3.2构建含有SEQ NO.2的基因序列的重组质粒，并将重组质粒导入大肠杆菌，得到基因工程发酵菌种；

3.3将发酵菌种接种于含氨苄青霉素100μg/mL的适宜体积的LB培养基中，在摇床上250rpm，37℃下培养至A₆₀₀1.0左右，再接种到适宜的发酵培养基中，控制pH、溶氧和温度，30℃培养至A₆₀₀5.0左右，加入适量诱导物诱导，同前培养3～9小时，在5～15℃、6000rpm条件下离心收集细菌，备用。

3.4将2.3获得的菌体全细胞或破菌后溶液加入到体积和浓度适宜的马来酸溶液中，控制温度和pH，搅拌进行转化反应；也可以在2.3步骤诱导表达后的培养液中加入适宜的马来酸铵(钠)，控制温度和pH，搅拌进行转化反应。

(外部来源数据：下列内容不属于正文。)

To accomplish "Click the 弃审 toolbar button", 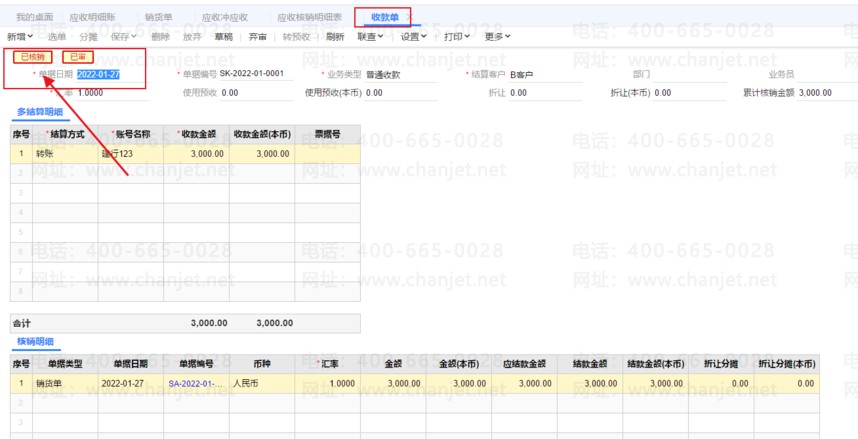I will (x=258, y=37).
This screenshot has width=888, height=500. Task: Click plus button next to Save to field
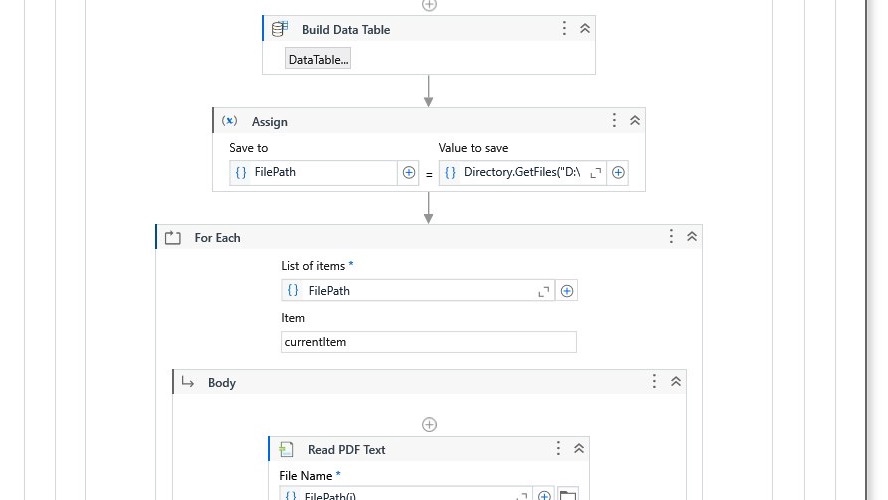409,172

4.根据权利要求1所述的工程菌构建，表达载体是pET21或pET32或其他合适的载体，宿主细胞为大肠杆菌BL21、Rosetta或Origami。

5.根据权利要求2所述的基因序列，采用现有的基因工程技术构建大肠杆菌基因工程菌；诱导物表达的诱导物可以是乳糖或IPTG，也可以是两者的混合物，诱导物IPTG浓度为0.05～1％，最适浓度为0.1％。

6.根据权利要求3所述的发酵方法，发酵培养基其特征在于：低糖高氮适于大肠杆菌生长。

7.根据权利要求3所述的转化方法，其特征在于：步骤3.4中的转化反应中顺丁烯二酸铵(钠)的投料比例按1L发酵液体积中加入100～400g的量计算，最适投料比例为1∶100(V/W)；控制温度在15～37℃下进行转化反应，最适温度为室温；控制pH在5.5～8.0，最适pH为6.0～7.2；搅拌转速以菌体细胞不发生沉积为妥，如破菌只需偶尔搅拌；转化反应可在24～48小时完成。

8.本领域技术人员可以根据本发明作出各种改变或变形，只要不脱离本发明的技术思想，均属于本发明权利要求所定义的范围。